What intellectual property regime for NTGs?

While the issue of new techniques is not linked to that of patents for Copa-Cogeca, the question of fair remuneration for breeders nevertheless arises according to Thor G. Kofoed. Remuneration, he believes, is already guaranteed, in Europe, by “a very good plant breeding innovation system”, namely the Community Plant Variety Certificate (PVC). According to Thor G. Kofoed, this system means that, while Europe does have a few internationl breeding companies, it also has the largest number of plant breeders in the world. This situation is all the more important given that Copa-Cogeca considers it impossible for just a few breeders to supply all the needed new seeds for the various crops produced. An “open plant breeding sustem” is therefore imperative for Copa-Cogeca. All the more so since, according to Thor G. Kofoed, the current European system ensures that farmers “fields will not battlefields for lawyers because of patents”.

On patents more specifically, Copa-Cogeca’s position is both simple and vague. From the outset, Thor G. Kofoed explains that Copa-Cogeca “does not find that patents are needed and we do not want patents in plants”. As to whether this rejection of patents in plants only concerns patents on plants (known as ‘product patents’) or also patents on processes (which extend to products), Thor G. Kofoed did not go into detail. The fact remains that, faced with the questions raised by numerous organisations and certain Member States about patents and the risk of appropriating living matter, Copa-Cogeca is relying on the impact studyii that the European Commission has yet to publish “by the end of 2025 or beginning of 2026”, as it has announced and as the European Parliament has already requested. The study will have to be taken “very seriously to see what is needed from a patent system, what can we just use in the european community plant variety rights system and make it better, or put the patent system under the legislation of the Community plant variety rights system so that we don’t have the negative issues from a patent in Europe”. Thor G. Kofoed considers that this approach is all the more justified given that patents on plants exist in the rest of the world. Copa-Cogeca’s objective is therefore “to find an intelligent way how to mix these two plant variety rigths systems”, so as to have intellectual property for breeders and the “tech industries” entering the seed business, and “a huge diversity of breeding systems” for farmers.

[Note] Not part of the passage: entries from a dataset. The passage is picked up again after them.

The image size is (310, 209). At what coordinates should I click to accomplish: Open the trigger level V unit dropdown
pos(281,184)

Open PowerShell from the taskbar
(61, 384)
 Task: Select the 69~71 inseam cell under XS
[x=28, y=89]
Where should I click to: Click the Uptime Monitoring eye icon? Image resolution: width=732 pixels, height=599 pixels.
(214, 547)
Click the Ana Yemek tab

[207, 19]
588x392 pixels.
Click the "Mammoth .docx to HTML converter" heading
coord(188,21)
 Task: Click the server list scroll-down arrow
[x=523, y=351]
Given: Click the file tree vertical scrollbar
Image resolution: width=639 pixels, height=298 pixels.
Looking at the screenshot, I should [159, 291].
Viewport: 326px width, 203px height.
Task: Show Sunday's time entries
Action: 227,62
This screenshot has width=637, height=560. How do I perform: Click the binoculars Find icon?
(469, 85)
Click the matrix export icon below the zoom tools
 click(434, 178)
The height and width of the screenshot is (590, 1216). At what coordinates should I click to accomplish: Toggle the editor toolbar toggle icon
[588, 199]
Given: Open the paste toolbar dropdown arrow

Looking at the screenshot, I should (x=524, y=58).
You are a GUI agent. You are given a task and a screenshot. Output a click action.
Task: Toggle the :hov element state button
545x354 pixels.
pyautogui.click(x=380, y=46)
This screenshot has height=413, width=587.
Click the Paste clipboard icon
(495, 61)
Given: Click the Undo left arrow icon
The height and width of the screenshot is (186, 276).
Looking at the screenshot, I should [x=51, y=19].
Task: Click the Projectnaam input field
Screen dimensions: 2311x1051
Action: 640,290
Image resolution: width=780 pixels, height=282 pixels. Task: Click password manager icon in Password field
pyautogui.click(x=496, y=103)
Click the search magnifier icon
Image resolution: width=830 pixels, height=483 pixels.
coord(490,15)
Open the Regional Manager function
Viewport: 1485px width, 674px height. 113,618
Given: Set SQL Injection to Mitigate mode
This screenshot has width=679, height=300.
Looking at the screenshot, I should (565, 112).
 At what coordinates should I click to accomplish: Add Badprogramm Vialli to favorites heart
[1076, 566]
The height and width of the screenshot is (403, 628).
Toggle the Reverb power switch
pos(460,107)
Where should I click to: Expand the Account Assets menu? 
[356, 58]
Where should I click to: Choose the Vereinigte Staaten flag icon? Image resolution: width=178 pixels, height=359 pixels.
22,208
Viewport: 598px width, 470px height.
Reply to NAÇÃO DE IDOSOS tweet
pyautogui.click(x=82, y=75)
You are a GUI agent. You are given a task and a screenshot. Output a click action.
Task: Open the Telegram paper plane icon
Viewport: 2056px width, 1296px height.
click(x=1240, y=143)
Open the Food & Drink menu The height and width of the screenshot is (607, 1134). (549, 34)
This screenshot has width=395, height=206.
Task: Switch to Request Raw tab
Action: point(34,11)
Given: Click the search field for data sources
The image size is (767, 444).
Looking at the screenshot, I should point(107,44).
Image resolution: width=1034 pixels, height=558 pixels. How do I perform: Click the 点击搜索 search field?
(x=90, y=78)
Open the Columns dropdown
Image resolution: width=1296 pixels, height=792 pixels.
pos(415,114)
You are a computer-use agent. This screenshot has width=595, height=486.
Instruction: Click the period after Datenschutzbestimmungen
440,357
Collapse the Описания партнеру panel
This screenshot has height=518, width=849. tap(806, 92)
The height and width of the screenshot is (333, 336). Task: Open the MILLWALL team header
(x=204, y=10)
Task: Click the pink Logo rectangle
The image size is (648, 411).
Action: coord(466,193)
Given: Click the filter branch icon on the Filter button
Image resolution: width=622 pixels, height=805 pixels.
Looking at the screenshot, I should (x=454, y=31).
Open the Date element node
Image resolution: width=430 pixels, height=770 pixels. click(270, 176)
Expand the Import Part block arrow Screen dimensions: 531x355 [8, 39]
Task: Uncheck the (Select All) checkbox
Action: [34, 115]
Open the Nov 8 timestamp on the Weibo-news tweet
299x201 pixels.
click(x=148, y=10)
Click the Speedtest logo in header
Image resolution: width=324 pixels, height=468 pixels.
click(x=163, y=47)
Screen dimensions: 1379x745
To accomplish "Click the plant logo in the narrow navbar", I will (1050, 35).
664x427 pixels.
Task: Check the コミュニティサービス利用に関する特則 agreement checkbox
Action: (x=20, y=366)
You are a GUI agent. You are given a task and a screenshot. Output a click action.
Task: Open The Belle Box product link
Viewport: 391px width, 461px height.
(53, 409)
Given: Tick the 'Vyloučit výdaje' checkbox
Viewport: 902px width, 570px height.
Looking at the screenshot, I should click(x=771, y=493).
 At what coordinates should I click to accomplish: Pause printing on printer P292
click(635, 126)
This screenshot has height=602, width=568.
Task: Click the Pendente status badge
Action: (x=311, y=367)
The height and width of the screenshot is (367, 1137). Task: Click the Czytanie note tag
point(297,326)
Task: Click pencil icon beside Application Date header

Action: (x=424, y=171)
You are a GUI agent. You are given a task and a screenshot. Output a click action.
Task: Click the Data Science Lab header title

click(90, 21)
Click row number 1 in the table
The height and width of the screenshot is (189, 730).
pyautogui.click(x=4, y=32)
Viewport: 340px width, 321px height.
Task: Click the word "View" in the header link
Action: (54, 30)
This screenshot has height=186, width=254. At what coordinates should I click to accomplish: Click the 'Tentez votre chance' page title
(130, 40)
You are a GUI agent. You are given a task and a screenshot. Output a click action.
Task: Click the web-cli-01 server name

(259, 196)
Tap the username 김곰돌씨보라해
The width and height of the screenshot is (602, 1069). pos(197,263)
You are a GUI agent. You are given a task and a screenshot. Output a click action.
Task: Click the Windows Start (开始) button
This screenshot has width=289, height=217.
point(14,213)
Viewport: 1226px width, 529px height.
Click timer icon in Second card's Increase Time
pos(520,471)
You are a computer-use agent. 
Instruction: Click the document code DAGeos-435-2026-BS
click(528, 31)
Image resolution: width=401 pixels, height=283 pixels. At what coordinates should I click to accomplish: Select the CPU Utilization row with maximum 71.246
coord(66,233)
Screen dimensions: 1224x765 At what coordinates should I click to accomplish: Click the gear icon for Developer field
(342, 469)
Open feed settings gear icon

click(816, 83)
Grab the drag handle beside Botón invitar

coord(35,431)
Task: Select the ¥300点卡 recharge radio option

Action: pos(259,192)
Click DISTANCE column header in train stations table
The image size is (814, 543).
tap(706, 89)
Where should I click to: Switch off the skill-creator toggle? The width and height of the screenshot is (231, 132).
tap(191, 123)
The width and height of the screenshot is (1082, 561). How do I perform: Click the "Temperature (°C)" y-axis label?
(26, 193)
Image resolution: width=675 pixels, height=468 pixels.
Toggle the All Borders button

Listenning carefully to Thor G. Kofoed, Copa-Cogeca’s position is to ensure that breeders are able to work without coming up against patents. But farmers were quite absent from the Copa-Cogeca speech delivered by Thor G. Kofoed on 9 December 2024. Yet the problem of patents affects everyone, from farmers to plant breeders. Above all, the proposal to separate the two debates reveals a risky strategy. Copa-Cogeca wants new techniques to be deregulated as proposed by the European Commission (no risk assessment, no traceability methods, no labelling, etc.) and the problems linked to patents to be studied at a later date. This is risky because once deregulation is in place, it will surely be too late to deal with the related patent issues.

i Martin Häusling, « Freier Zugang zu Saatgut- Für ein krisensicheres Ernährungssystem », from 1h20 to 1h26, 9 December 2024.

ii For the European Parliament, this study to come « should address in particular the role and impact of patents on breeders’ and farmers’ access to plant reproductive material, seed diversity and affordable prices, as well as on innovation and in particular on opportunities for SMEs ».
European Parliament, « Plants obtained by certain new genomic techniques and their food and feed », see point 45bis, 24 April 2024.